Some bright spots during the quarter included the company’s digital business, which grew nearly 70 percent on a rebased basis through the company e-commerce web sites, retailer web sites, large internet pure-plays and business-to-business customers. In addition, U.S. innerwear sales increased 8.4 percent during the quarter and the company sold $179 million in personal protective garments globally. 

Still, some analysts worry that the company’s extensive store fleet (nearly 1,000 stores around the world) and dependency on wholesale channels, combined with its limited digital exposure, will have a lasting impact. 

“[HanesBrands] lacks a strong U.S. direct-to-consumer channel necessary to engage consumers as they migrate away from traditional brick-and-mortar retail,” Jay Sole, equity analyst at UBS, wrote in a note.  

The company ended the quarter with $731 million in cash and equivalents and $3.9 billion in long-term debt. 

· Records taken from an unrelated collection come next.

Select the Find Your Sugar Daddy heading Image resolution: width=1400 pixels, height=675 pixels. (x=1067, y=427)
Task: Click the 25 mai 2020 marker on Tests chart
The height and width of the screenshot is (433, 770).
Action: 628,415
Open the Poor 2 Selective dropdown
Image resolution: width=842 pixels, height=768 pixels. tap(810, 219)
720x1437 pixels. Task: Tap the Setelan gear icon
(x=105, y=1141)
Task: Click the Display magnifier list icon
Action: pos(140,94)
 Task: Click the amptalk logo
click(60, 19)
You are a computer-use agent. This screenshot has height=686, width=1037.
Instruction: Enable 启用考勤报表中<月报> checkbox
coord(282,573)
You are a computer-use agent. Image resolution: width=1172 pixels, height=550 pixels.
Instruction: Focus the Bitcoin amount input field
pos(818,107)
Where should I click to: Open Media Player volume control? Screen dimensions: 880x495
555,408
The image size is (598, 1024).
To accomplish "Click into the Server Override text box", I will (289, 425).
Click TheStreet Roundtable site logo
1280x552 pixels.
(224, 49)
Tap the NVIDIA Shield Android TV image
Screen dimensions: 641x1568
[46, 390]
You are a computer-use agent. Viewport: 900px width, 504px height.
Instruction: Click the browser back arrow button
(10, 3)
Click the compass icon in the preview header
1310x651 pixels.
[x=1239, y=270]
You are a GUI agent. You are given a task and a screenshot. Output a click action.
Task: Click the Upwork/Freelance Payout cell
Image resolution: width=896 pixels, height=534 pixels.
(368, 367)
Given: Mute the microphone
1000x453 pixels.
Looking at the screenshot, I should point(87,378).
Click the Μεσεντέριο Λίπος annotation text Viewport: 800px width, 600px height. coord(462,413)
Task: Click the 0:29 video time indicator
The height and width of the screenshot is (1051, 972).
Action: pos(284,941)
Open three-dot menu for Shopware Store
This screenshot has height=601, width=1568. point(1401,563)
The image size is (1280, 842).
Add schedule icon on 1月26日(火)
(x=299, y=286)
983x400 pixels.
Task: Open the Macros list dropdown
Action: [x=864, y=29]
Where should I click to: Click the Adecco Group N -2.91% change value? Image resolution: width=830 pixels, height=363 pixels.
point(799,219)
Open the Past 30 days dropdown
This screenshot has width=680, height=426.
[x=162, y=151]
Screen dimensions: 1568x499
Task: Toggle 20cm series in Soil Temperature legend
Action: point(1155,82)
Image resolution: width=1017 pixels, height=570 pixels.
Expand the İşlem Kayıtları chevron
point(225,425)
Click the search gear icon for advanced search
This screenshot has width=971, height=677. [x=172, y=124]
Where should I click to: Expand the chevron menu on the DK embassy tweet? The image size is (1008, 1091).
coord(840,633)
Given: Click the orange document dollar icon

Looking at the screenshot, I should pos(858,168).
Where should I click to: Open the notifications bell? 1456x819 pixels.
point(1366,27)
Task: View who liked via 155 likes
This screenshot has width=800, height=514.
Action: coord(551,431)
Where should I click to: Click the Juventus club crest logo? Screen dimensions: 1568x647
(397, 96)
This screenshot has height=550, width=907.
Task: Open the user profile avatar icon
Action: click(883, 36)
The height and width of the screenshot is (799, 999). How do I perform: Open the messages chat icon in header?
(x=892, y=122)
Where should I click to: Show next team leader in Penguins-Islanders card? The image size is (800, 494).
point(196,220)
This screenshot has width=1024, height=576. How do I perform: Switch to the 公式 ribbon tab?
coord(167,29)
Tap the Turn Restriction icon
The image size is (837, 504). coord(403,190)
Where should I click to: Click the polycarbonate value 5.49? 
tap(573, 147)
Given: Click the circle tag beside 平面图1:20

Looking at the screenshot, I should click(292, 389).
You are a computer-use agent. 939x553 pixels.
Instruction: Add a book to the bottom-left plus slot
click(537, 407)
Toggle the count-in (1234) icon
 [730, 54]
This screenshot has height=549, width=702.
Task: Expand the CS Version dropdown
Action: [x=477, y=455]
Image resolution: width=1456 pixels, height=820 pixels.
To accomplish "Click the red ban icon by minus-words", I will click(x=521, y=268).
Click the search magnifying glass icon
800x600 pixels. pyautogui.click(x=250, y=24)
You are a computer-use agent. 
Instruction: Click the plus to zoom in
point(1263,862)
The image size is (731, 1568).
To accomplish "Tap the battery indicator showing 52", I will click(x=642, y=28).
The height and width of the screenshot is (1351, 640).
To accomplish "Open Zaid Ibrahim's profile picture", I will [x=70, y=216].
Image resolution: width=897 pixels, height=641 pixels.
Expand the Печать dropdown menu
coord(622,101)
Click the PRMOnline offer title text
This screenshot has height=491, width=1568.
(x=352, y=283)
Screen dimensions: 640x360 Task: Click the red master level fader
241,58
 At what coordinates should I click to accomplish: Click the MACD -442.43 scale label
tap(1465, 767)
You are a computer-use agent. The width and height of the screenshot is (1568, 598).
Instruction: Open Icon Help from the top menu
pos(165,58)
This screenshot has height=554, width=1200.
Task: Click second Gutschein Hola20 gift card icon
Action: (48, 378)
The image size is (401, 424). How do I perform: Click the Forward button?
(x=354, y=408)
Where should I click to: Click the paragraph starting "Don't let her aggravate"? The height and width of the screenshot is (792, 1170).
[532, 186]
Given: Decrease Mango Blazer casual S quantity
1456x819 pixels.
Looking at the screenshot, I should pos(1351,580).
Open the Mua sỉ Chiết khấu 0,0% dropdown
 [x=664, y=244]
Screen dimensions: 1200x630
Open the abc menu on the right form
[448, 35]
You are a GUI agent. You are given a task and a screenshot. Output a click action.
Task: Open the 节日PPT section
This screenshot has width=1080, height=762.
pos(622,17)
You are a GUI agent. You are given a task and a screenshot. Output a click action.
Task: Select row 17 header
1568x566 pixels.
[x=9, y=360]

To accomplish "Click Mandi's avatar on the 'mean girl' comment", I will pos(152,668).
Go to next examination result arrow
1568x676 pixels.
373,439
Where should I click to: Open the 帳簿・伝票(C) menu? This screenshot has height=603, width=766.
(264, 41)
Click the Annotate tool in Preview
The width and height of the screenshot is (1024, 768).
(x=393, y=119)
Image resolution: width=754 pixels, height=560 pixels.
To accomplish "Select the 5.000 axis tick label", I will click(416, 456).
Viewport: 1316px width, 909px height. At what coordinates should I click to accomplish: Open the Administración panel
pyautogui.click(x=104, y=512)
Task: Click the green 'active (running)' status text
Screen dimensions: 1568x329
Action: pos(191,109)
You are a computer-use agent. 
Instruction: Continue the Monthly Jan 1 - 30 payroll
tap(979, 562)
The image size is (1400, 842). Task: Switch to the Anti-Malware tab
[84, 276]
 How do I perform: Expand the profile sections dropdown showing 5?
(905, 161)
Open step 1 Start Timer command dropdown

In October, HanesBrands revealed its 2030 sustainability targets, which outlined not only sustainability goals over the next 10 years, but diversity efforts as well. 

The company’s stock, which closed down 2.68 percent at $16.37 on Wednesday evening, is up about 3 percent year-over-year. 

“Hanesbrands has iconic brands, a strong balance sheet, global reach, a deep commitment to sustainability and a passionate team,” Bratspies said. “We have tremendous opportunities ahead of us, and we are committed to delivering long-term growth. We are conducting an in-depth review of our business as we build our growth strategy. Parts of our strategy will begin to unfold in the fourth quarter and I look forward to reporting on our progress in the months ahead.”